Search code examples
javaspring-bootapache-sparkapache-spark-mllib

How can I deploy a spark AlsModel into a spring boot microservice


I want to create a microservice using spring boot that is able to deliver recommendations made with a previously trained AlsModel. (collaborative filtering with apache spark mllib) The AlsModel is trained in a completely separate environment which is not suitable for production use cases. We have methods to transfer files or data stored in a hdfs into our service layer (As a file or transfer the data in a sql database). I know I could just save the user and item feature dataframes, transfer them and then calculate the predictions myself but I want to have an easier solution that handles regular updates well.
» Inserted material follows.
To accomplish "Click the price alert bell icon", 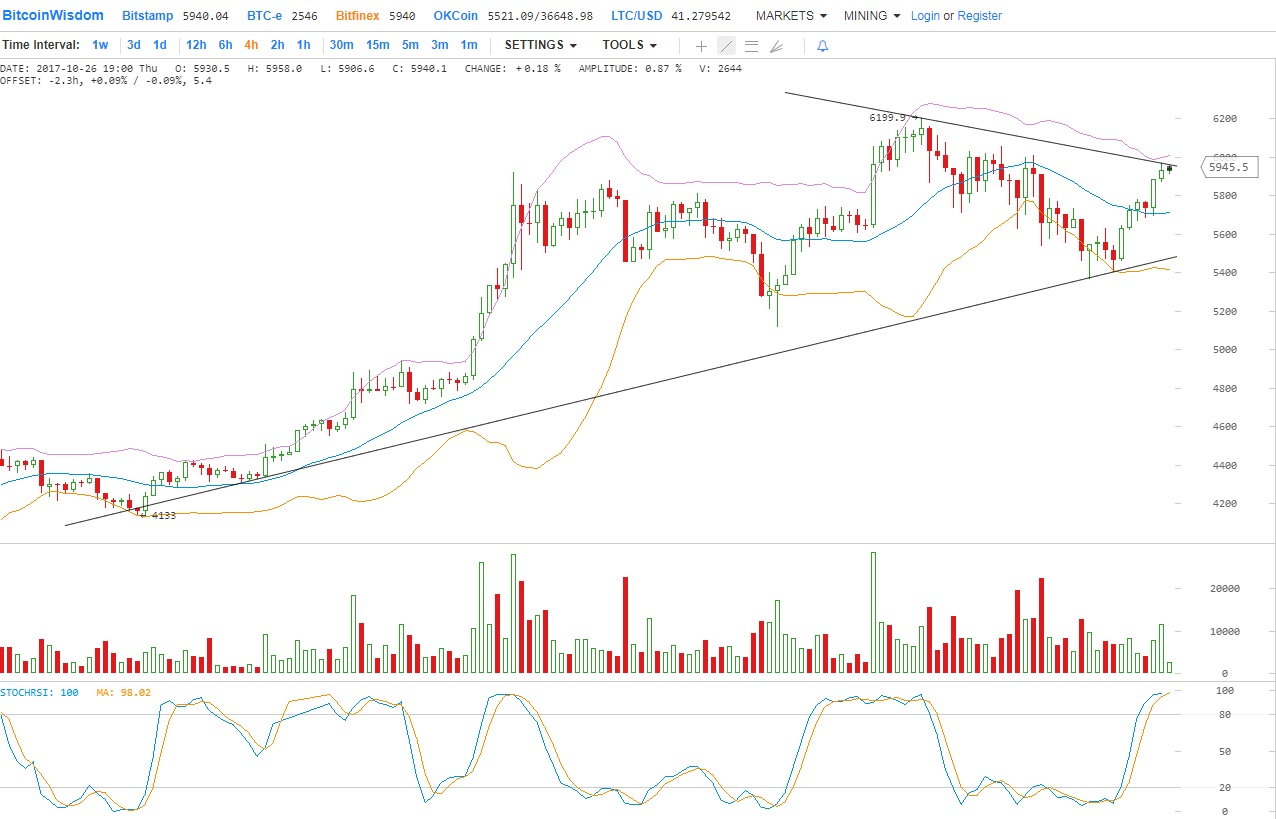I will click(x=822, y=46).
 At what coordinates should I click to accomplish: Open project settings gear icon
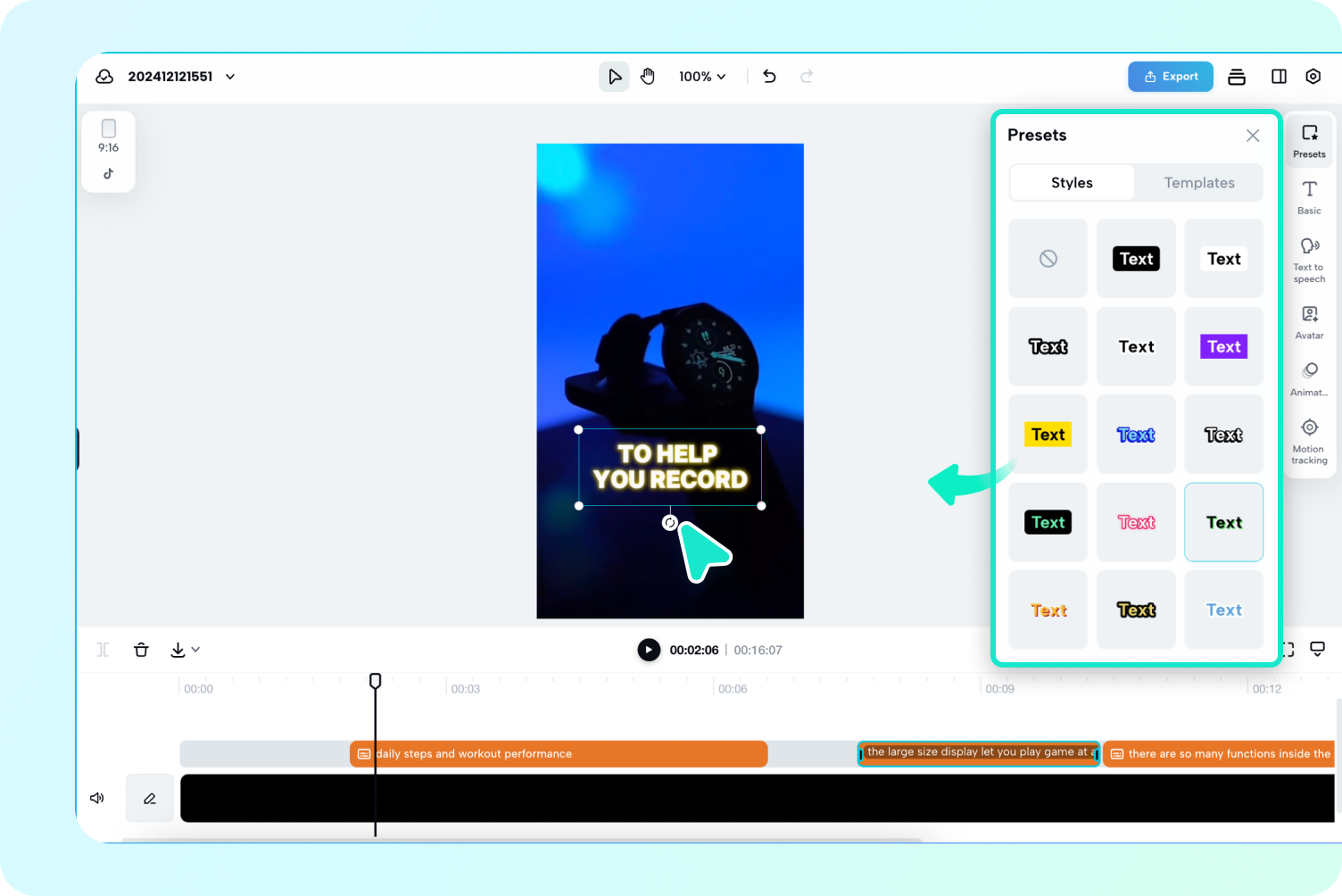pyautogui.click(x=1313, y=76)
In my mind the process is the following:

  • Train the model inside the spark cluster
  • Save the model to a file (pmml format ??)
  • Transfer the file into the service layer
  • The spring boot microservice just loads the file with the help of some framework (that doesn't pull in spark dependencies)
  • Enjoy spring-boot doing it's magic making everything easy ;-)

Solution

  • If you don't want to include spark lib into your spring boot application.

    You can try mleap.

    Deploying machine learning data pipelines and algorithms should not be a time-consuming or difficult task. MLeap allows data scientists and engineers to deploy machine learning pipelines from Spark and Scikit-learn to a portable format and execution engine.

    So you can use mleap to read spark model, and use it in your spring boot application.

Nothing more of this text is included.